• Entries provided:
* * *

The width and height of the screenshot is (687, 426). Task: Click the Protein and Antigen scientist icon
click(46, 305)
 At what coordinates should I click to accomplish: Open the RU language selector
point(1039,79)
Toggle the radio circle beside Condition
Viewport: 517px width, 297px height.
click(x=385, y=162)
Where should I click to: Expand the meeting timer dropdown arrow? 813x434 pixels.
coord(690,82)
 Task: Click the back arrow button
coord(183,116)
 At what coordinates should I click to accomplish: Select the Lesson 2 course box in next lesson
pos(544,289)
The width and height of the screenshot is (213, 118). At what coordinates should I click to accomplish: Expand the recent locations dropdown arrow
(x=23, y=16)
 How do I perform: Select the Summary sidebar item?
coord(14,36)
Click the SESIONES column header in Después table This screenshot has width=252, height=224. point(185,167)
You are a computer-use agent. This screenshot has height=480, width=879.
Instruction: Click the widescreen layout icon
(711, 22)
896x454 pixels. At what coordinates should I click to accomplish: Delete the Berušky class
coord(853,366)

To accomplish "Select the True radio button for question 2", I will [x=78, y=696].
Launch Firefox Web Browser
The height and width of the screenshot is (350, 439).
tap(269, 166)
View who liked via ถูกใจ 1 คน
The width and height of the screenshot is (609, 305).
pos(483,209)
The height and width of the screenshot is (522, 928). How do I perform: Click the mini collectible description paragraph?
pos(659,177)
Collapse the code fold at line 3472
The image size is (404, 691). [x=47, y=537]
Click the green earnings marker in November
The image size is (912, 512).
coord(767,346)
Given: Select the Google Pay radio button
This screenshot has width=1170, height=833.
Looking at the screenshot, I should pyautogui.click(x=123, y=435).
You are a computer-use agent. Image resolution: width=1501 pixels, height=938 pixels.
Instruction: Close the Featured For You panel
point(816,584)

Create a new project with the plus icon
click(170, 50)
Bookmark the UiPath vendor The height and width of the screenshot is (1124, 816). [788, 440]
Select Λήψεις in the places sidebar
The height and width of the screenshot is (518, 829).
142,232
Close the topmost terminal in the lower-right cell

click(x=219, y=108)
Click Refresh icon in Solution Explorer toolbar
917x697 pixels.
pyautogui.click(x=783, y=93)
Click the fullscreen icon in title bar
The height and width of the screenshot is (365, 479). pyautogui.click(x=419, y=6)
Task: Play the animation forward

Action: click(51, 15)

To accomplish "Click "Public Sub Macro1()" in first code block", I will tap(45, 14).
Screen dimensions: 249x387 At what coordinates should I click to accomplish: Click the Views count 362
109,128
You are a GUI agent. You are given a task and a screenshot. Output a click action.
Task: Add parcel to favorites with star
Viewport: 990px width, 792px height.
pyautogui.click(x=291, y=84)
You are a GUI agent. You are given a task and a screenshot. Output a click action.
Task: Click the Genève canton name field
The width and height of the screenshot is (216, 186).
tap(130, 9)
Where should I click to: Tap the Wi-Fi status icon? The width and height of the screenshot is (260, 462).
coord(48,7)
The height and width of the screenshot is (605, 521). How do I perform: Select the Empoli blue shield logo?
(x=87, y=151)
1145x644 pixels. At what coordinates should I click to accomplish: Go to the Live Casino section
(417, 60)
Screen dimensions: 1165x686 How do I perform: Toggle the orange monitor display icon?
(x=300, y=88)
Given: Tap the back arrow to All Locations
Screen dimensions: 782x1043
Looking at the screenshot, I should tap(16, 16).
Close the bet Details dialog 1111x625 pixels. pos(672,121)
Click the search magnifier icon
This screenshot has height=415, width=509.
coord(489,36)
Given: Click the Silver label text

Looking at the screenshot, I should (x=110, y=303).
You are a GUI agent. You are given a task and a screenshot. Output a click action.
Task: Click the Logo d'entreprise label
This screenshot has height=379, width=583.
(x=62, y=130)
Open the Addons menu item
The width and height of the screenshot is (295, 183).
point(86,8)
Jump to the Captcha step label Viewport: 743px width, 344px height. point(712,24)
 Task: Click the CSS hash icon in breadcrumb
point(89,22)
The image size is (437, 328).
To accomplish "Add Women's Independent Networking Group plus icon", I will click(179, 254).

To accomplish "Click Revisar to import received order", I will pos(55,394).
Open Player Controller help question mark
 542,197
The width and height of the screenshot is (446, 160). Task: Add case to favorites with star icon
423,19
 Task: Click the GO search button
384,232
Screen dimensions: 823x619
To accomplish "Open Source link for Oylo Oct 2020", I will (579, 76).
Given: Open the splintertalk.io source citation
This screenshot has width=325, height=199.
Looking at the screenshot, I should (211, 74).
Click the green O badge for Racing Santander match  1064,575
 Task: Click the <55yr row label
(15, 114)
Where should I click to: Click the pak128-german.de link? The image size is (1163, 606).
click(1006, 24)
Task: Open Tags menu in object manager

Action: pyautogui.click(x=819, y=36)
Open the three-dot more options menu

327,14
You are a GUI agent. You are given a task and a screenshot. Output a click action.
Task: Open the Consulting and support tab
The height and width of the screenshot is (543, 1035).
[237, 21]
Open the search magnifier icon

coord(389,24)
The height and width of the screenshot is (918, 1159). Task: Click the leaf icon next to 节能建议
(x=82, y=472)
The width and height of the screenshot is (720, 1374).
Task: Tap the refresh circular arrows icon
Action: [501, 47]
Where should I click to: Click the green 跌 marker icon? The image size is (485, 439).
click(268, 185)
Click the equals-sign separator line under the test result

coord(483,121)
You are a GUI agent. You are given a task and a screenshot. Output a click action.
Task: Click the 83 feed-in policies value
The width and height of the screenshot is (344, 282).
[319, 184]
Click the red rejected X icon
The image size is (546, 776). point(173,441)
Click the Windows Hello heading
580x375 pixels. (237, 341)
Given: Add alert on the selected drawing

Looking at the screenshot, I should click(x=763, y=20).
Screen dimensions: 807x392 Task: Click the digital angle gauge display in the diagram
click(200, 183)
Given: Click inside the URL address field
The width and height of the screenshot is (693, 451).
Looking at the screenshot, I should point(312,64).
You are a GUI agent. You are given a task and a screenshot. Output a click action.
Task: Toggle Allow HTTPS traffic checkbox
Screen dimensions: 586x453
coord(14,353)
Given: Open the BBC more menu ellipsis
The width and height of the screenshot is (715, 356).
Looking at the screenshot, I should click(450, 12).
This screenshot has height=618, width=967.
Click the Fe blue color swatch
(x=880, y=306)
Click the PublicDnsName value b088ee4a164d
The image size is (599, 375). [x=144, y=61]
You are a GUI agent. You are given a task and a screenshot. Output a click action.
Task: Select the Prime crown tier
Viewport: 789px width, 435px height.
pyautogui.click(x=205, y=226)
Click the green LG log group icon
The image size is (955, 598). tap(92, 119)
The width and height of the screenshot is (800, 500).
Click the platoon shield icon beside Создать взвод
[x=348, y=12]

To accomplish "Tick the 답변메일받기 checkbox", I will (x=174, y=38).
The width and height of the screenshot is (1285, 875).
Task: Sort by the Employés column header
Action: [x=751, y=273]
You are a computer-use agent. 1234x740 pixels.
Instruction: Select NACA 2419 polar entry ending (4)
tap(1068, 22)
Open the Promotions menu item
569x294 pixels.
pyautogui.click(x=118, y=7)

* * *

Copy the records word for word.

• Answer area:
The width and height of the screenshot is (687, 426). Task: Click the Protein and Antigen scientist icon
click(46, 305)
 At what coordinates should I click to accomplish: Open the RU language selector
point(1039,79)
Toggle the radio circle beside Condition
Viewport: 517px width, 297px height.
click(x=385, y=162)
Where should I click to: Expand the meeting timer dropdown arrow? 813x434 pixels.
coord(690,82)
 Task: Click the back arrow button
coord(183,116)
 At what coordinates should I click to accomplish: Select the Lesson 2 course box in next lesson
pos(544,289)
The width and height of the screenshot is (213, 118). At what coordinates should I click to accomplish: Expand the recent locations dropdown arrow
(x=23, y=16)
 How do I perform: Select the Summary sidebar item?
coord(14,36)
Click the SESIONES column header in Después table This screenshot has width=252, height=224. point(185,167)
You are a computer-use agent. This screenshot has height=480, width=879.
Instruction: Click the widescreen layout icon
(711, 22)
896x454 pixels. At what coordinates should I click to accomplish: Delete the Berušky class
coord(853,366)

To accomplish "Select the True radio button for question 2", I will [x=78, y=696].
Launch Firefox Web Browser
The height and width of the screenshot is (350, 439).
tap(269, 166)
View who liked via ถูกใจ 1 คน
The width and height of the screenshot is (609, 305).
pos(483,209)
The height and width of the screenshot is (522, 928). How do I perform: Click the mini collectible description paragraph?
pos(659,177)
Collapse the code fold at line 3472
The image size is (404, 691). [x=47, y=537]
Click the green earnings marker in November
The image size is (912, 512).
coord(767,346)
Given: Select the Google Pay radio button
This screenshot has width=1170, height=833.
Looking at the screenshot, I should pyautogui.click(x=123, y=435).
You are a computer-use agent. Image resolution: width=1501 pixels, height=938 pixels.
Instruction: Close the Featured For You panel
point(816,584)

Create a new project with the plus icon
click(170, 50)
Bookmark the UiPath vendor The height and width of the screenshot is (1124, 816). [788, 440]
Select Λήψεις in the places sidebar
The height and width of the screenshot is (518, 829).
142,232
Close the topmost terminal in the lower-right cell

click(x=219, y=108)
Click Refresh icon in Solution Explorer toolbar
917x697 pixels.
pyautogui.click(x=783, y=93)
Click the fullscreen icon in title bar
The height and width of the screenshot is (365, 479). pyautogui.click(x=419, y=6)
Task: Play the animation forward

Action: click(51, 15)

To accomplish "Click "Public Sub Macro1()" in first code block", I will tap(45, 14).
Screen dimensions: 249x387 At what coordinates should I click to accomplish: Click the Views count 362
109,128
You are a GUI agent. You are given a task and a screenshot. Output a click action.
Task: Add parcel to favorites with star
Viewport: 990px width, 792px height.
pyautogui.click(x=291, y=84)
You are a GUI agent. You are given a task and a screenshot. Output a click action.
Task: Click the Genève canton name field
The width and height of the screenshot is (216, 186).
tap(130, 9)
Where should I click to: Tap the Wi-Fi status icon? The width and height of the screenshot is (260, 462).
coord(48,7)
The height and width of the screenshot is (605, 521). How do I perform: Select the Empoli blue shield logo?
(x=87, y=151)
1145x644 pixels. At what coordinates should I click to accomplish: Go to the Live Casino section
(417, 60)
Screen dimensions: 1165x686 How do I perform: Toggle the orange monitor display icon?
(x=300, y=88)
Given: Tap the back arrow to All Locations
Screen dimensions: 782x1043
Looking at the screenshot, I should tap(16, 16).
Close the bet Details dialog 1111x625 pixels. pos(672,121)
Click the search magnifier icon
This screenshot has height=415, width=509.
coord(489,36)
Given: Click the Silver label text

Looking at the screenshot, I should (x=110, y=303).
You are a GUI agent. You are given a task and a screenshot. Output a click action.
Task: Click the Logo d'entreprise label
This screenshot has height=379, width=583.
(x=62, y=130)
Open the Addons menu item
The width and height of the screenshot is (295, 183).
point(86,8)
Jump to the Captcha step label Viewport: 743px width, 344px height. point(712,24)
 Task: Click the CSS hash icon in breadcrumb
point(89,22)
The image size is (437, 328).
To accomplish "Add Women's Independent Networking Group plus icon", I will click(179, 254).

To accomplish "Click Revisar to import received order", I will pos(55,394).
Open Player Controller help question mark
 542,197
The width and height of the screenshot is (446, 160). Task: Add case to favorites with star icon
423,19
 Task: Click the GO search button
384,232
Screen dimensions: 823x619
To accomplish "Open Source link for Oylo Oct 2020", I will (579, 76).
Given: Open the splintertalk.io source citation
This screenshot has width=325, height=199.
Looking at the screenshot, I should (211, 74).
Click the green O badge for Racing Santander match  1064,575
 Task: Click the <55yr row label
(15, 114)
Where should I click to: Click the pak128-german.de link? The image size is (1163, 606).
click(1006, 24)
Task: Open Tags menu in object manager

Action: pyautogui.click(x=819, y=36)
Open the three-dot more options menu

327,14
You are a GUI agent. You are given a task and a screenshot. Output a click action.
Task: Open the Consulting and support tab
The height and width of the screenshot is (543, 1035).
[237, 21]
Open the search magnifier icon

coord(389,24)
The height and width of the screenshot is (918, 1159). Task: Click the leaf icon next to 节能建议
(x=82, y=472)
The width and height of the screenshot is (720, 1374).
Task: Tap the refresh circular arrows icon
Action: [501, 47]
Where should I click to: Click the green 跌 marker icon? The image size is (485, 439).
click(268, 185)
Click the equals-sign separator line under the test result

coord(483,121)
You are a GUI agent. You are given a task and a screenshot. Output a click action.
Task: Click the 83 feed-in policies value
The width and height of the screenshot is (344, 282).
[319, 184]
Click the red rejected X icon
The image size is (546, 776). point(173,441)
Click the Windows Hello heading
580x375 pixels. (237, 341)
Given: Add alert on the selected drawing

Looking at the screenshot, I should click(x=763, y=20).
Screen dimensions: 807x392 Task: Click the digital angle gauge display in the diagram
click(200, 183)
Given: Click inside the URL address field
The width and height of the screenshot is (693, 451).
Looking at the screenshot, I should point(312,64).
You are a GUI agent. You are given a task and a screenshot. Output a click action.
Task: Toggle Allow HTTPS traffic checkbox
Screen dimensions: 586x453
coord(14,353)
Given: Open the BBC more menu ellipsis
The width and height of the screenshot is (715, 356).
Looking at the screenshot, I should click(450, 12).
This screenshot has height=618, width=967.
Click the Fe blue color swatch
(x=880, y=306)
Click the PublicDnsName value b088ee4a164d
The image size is (599, 375). [x=144, y=61]
You are a GUI agent. You are given a task and a screenshot. Output a click action.
Task: Select the Prime crown tier
Viewport: 789px width, 435px height.
pyautogui.click(x=205, y=226)
Click the green LG log group icon
The image size is (955, 598). tap(92, 119)
The width and height of the screenshot is (800, 500).
Click the platoon shield icon beside Создать взвод
[x=348, y=12]

To accomplish "Tick the 답변메일받기 checkbox", I will (x=174, y=38).
The width and height of the screenshot is (1285, 875).
Task: Sort by the Employés column header
Action: [x=751, y=273]
You are a computer-use agent. 1234x740 pixels.
Instruction: Select NACA 2419 polar entry ending (4)
tap(1068, 22)
Open the Promotions menu item
569x294 pixels.
pyautogui.click(x=118, y=7)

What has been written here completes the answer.